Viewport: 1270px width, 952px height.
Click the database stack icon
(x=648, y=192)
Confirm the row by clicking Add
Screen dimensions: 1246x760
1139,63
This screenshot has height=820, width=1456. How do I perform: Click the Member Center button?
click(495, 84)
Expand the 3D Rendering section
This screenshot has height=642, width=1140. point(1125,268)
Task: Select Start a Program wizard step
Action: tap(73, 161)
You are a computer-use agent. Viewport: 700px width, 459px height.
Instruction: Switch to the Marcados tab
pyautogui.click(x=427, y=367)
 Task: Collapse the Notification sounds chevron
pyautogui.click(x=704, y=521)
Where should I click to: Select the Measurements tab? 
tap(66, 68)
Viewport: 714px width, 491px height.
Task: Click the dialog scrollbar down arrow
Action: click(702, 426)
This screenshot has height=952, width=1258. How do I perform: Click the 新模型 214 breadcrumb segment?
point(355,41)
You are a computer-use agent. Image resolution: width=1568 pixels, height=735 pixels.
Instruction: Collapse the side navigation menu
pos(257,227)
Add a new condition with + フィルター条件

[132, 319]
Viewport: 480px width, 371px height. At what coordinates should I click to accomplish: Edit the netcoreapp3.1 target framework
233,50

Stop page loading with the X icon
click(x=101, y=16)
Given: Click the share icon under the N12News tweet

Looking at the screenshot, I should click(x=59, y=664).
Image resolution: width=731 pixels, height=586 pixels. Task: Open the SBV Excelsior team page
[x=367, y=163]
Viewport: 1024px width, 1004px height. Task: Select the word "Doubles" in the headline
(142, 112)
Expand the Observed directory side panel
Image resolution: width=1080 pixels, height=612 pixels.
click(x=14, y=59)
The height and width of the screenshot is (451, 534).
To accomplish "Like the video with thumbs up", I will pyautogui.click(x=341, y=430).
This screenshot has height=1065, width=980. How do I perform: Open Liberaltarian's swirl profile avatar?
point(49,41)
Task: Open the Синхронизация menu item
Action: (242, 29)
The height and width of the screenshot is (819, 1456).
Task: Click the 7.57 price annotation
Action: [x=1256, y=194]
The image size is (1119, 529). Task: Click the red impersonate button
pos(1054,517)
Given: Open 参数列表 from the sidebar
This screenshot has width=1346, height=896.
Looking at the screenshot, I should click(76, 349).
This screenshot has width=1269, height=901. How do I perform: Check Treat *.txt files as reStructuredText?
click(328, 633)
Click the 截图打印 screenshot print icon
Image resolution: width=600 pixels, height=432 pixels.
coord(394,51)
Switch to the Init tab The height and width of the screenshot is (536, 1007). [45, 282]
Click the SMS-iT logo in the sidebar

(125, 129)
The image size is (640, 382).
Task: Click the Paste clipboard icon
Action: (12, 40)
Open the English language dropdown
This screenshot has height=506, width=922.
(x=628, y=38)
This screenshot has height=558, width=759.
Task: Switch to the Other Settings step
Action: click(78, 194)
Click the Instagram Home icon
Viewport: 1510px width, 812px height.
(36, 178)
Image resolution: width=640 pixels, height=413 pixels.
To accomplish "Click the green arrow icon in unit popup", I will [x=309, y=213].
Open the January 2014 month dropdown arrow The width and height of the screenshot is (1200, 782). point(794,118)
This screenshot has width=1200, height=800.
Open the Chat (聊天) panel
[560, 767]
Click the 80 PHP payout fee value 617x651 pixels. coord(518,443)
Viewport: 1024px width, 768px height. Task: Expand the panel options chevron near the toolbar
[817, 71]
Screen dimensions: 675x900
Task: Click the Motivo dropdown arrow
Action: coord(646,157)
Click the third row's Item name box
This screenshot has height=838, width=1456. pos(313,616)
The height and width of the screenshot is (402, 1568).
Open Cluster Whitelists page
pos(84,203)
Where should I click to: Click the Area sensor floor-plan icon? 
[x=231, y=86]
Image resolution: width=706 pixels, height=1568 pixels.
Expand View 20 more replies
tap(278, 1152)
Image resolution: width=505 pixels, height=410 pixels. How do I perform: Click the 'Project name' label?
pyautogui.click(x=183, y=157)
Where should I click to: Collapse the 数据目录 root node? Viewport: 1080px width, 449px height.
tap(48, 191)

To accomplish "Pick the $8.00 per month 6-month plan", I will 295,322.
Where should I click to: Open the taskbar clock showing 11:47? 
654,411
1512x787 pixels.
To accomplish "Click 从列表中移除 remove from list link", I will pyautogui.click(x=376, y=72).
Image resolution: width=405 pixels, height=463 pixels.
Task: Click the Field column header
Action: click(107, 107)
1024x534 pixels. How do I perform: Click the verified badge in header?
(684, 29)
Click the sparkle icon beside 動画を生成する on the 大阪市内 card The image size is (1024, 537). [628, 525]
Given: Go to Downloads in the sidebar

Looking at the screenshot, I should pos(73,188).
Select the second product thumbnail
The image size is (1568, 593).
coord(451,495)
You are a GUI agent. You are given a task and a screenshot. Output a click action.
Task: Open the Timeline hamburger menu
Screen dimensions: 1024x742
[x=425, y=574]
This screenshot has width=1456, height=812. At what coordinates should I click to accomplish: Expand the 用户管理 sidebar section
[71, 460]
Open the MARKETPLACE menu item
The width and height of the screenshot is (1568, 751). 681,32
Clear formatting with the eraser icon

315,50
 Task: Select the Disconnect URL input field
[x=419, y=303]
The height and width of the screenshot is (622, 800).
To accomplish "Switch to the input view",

========

Every record must appear in the answer exactly as it does above.

Viewport: 1270px width, 952px height.
Click the database stack icon
(x=648, y=192)
Confirm the row by clicking Add
Screen dimensions: 1246x760
1139,63
This screenshot has height=820, width=1456. How do I perform: Click the Member Center button?
click(495, 84)
Expand the 3D Rendering section
This screenshot has height=642, width=1140. point(1125,268)
Task: Select Start a Program wizard step
Action: tap(73, 161)
You are a computer-use agent. Viewport: 700px width, 459px height.
Instruction: Switch to the Marcados tab
pyautogui.click(x=427, y=367)
 Task: Collapse the Notification sounds chevron
pyautogui.click(x=704, y=521)
Where should I click to: Select the Measurements tab? 
tap(66, 68)
Viewport: 714px width, 491px height.
Task: Click the dialog scrollbar down arrow
Action: click(702, 426)
This screenshot has height=952, width=1258. How do I perform: Click the 新模型 214 breadcrumb segment?
point(355,41)
You are a computer-use agent. Image resolution: width=1568 pixels, height=735 pixels.
Instruction: Collapse the side navigation menu
pos(257,227)
Add a new condition with + フィルター条件

[132, 319]
Viewport: 480px width, 371px height. At what coordinates should I click to accomplish: Edit the netcoreapp3.1 target framework
233,50

Stop page loading with the X icon
click(x=101, y=16)
Given: Click the share icon under the N12News tweet

Looking at the screenshot, I should click(x=59, y=664).
Image resolution: width=731 pixels, height=586 pixels. Task: Open the SBV Excelsior team page
[x=367, y=163]
Viewport: 1024px width, 1004px height. Task: Select the word "Doubles" in the headline
(142, 112)
Expand the Observed directory side panel
Image resolution: width=1080 pixels, height=612 pixels.
click(x=14, y=59)
The height and width of the screenshot is (451, 534).
To accomplish "Like the video with thumbs up", I will pyautogui.click(x=341, y=430).
This screenshot has height=1065, width=980. How do I perform: Open Liberaltarian's swirl profile avatar?
point(49,41)
Task: Open the Синхронизация menu item
Action: (242, 29)
The height and width of the screenshot is (819, 1456).
Task: Click the 7.57 price annotation
Action: [x=1256, y=194]
The image size is (1119, 529). Task: Click the red impersonate button
pos(1054,517)
Given: Open 参数列表 from the sidebar
This screenshot has width=1346, height=896.
Looking at the screenshot, I should click(76, 349).
This screenshot has width=1269, height=901. How do I perform: Check Treat *.txt files as reStructuredText?
click(328, 633)
Click the 截图打印 screenshot print icon
Image resolution: width=600 pixels, height=432 pixels.
coord(394,51)
Switch to the Init tab The height and width of the screenshot is (536, 1007). [45, 282]
Click the SMS-iT logo in the sidebar

(125, 129)
The image size is (640, 382).
Task: Click the Paste clipboard icon
Action: (12, 40)
Open the English language dropdown
This screenshot has height=506, width=922.
(x=628, y=38)
This screenshot has height=558, width=759.
Task: Switch to the Other Settings step
Action: click(78, 194)
Click the Instagram Home icon
Viewport: 1510px width, 812px height.
(36, 178)
Image resolution: width=640 pixels, height=413 pixels.
To accomplish "Click the green arrow icon in unit popup", I will [x=309, y=213].
Open the January 2014 month dropdown arrow The width and height of the screenshot is (1200, 782). point(794,118)
This screenshot has width=1200, height=800.
Open the Chat (聊天) panel
[560, 767]
Click the 80 PHP payout fee value 617x651 pixels. coord(518,443)
Viewport: 1024px width, 768px height. Task: Expand the panel options chevron near the toolbar
[817, 71]
Screen dimensions: 675x900
Task: Click the Motivo dropdown arrow
Action: coord(646,157)
Click the third row's Item name box
This screenshot has height=838, width=1456. pos(313,616)
The height and width of the screenshot is (402, 1568).
Open Cluster Whitelists page
pos(84,203)
Where should I click to: Click the Area sensor floor-plan icon? 
[x=231, y=86]
Image resolution: width=706 pixels, height=1568 pixels.
Expand View 20 more replies
tap(278, 1152)
Image resolution: width=505 pixels, height=410 pixels. How do I perform: Click the 'Project name' label?
pyautogui.click(x=183, y=157)
Where should I click to: Collapse the 数据目录 root node? Viewport: 1080px width, 449px height.
tap(48, 191)

To accomplish "Pick the $8.00 per month 6-month plan", I will 295,322.
Where should I click to: Open the taskbar clock showing 11:47? 
654,411
1512x787 pixels.
To accomplish "Click 从列表中移除 remove from list link", I will pyautogui.click(x=376, y=72).
Image resolution: width=405 pixels, height=463 pixels.
Task: Click the Field column header
Action: click(107, 107)
1024x534 pixels. How do I perform: Click the verified badge in header?
(684, 29)
Click the sparkle icon beside 動画を生成する on the 大阪市内 card The image size is (1024, 537). [628, 525]
Given: Go to Downloads in the sidebar

Looking at the screenshot, I should pos(73,188).
Select the second product thumbnail
The image size is (1568, 593).
coord(451,495)
You are a GUI agent. You are given a task and a screenshot. Output a click action.
Task: Open the Timeline hamburger menu
Screen dimensions: 1024x742
[x=425, y=574]
This screenshot has width=1456, height=812. At what coordinates should I click to accomplish: Expand the 用户管理 sidebar section
[71, 460]
Open the MARKETPLACE menu item
The width and height of the screenshot is (1568, 751). 681,32
Clear formatting with the eraser icon

315,50
 Task: Select the Disconnect URL input field
[x=419, y=303]
The height and width of the screenshot is (622, 800).
To accomplish "Switch to the input view",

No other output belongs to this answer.